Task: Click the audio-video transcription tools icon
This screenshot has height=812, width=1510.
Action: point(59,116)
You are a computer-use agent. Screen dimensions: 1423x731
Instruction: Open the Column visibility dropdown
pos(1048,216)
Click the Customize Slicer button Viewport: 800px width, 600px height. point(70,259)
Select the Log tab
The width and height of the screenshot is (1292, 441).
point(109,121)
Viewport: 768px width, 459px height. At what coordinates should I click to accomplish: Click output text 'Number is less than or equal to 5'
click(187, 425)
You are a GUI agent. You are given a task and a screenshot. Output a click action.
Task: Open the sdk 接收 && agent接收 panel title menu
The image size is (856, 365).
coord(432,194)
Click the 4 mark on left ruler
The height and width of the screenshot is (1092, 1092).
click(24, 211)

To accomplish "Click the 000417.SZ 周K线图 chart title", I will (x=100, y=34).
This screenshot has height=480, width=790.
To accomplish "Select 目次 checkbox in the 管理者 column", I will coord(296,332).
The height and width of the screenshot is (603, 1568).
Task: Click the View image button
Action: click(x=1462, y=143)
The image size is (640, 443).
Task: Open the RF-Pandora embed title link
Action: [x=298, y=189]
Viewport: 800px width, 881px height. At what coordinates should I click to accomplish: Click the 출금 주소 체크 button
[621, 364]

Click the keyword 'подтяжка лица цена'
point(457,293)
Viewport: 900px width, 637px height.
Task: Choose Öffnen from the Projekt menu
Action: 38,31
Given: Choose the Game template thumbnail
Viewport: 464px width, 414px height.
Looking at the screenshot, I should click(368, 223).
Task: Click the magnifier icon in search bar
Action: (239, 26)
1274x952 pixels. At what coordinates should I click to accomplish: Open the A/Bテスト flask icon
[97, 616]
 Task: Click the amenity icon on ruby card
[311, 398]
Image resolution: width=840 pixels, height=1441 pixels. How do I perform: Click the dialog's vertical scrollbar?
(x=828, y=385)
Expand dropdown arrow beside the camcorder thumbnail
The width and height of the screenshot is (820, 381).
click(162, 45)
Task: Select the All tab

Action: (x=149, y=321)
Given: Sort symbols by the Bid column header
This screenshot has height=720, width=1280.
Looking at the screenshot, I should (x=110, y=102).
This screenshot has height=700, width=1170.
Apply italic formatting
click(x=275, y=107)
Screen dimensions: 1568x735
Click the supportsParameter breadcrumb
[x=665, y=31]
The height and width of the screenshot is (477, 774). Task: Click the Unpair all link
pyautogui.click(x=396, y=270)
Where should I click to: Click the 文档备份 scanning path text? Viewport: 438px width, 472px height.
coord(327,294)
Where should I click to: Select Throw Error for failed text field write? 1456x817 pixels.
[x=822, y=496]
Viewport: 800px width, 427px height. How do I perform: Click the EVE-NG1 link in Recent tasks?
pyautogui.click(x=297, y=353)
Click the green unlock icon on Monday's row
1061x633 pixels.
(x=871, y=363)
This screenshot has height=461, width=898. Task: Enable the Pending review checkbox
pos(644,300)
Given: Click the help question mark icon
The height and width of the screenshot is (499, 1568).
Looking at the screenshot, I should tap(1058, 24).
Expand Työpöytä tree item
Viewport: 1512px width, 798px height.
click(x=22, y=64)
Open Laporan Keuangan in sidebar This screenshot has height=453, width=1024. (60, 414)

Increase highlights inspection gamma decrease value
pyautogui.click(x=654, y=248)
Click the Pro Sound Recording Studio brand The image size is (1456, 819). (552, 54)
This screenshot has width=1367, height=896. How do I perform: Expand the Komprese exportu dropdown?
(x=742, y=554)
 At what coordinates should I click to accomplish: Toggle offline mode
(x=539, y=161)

▬▬▬

* Your goal: Format the rows as a JSON list of strings, one string per line with blank lines omitted, starting with the line that contains "Given: Choose the Game template thumbnail" and going on through the line that contains "coord(327,294)".

* Task result:
[
  "Given: Choose the Game template thumbnail",
  "Viewport: 464px width, 414px height.",
  "Looking at the screenshot, I should click(368, 223).",
  "Task: Click the magnifier icon in search bar",
  "Action: (239, 26)",
  "1274x952 pixels. At what coordinates should I click to accomplish: Open the A/Bテスト flask icon",
  "[97, 616]",
  " Task: Click the amenity icon on ruby card",
  "[311, 398]",
  "Image resolution: width=840 pixels, height=1441 pixels. How do I perform: Click the dialog's vertical scrollbar?",
  "(x=828, y=385)",
  "Expand dropdown arrow beside the camcorder thumbnail",
  "The width and height of the screenshot is (820, 381).",
  "click(162, 45)",
  "Task: Select the All tab",
  "Action: (x=149, y=321)",
  "Given: Sort symbols by the Bid column header",
  "This screenshot has height=720, width=1280.",
  "Looking at the screenshot, I should (x=110, y=102).",
  "This screenshot has height=700, width=1170.",
  "Apply italic formatting",
  "click(x=275, y=107)",
  "Screen dimensions: 1568x735",
  "Click the supportsParameter breadcrumb",
  "[x=665, y=31]",
  "The height and width of the screenshot is (477, 774). Task: Click the Unpair all link",
  "pyautogui.click(x=396, y=270)",
  "Where should I click to: Click the 文档备份 scanning path text? Viewport: 438px width, 472px height.",
  "coord(327,294)"
]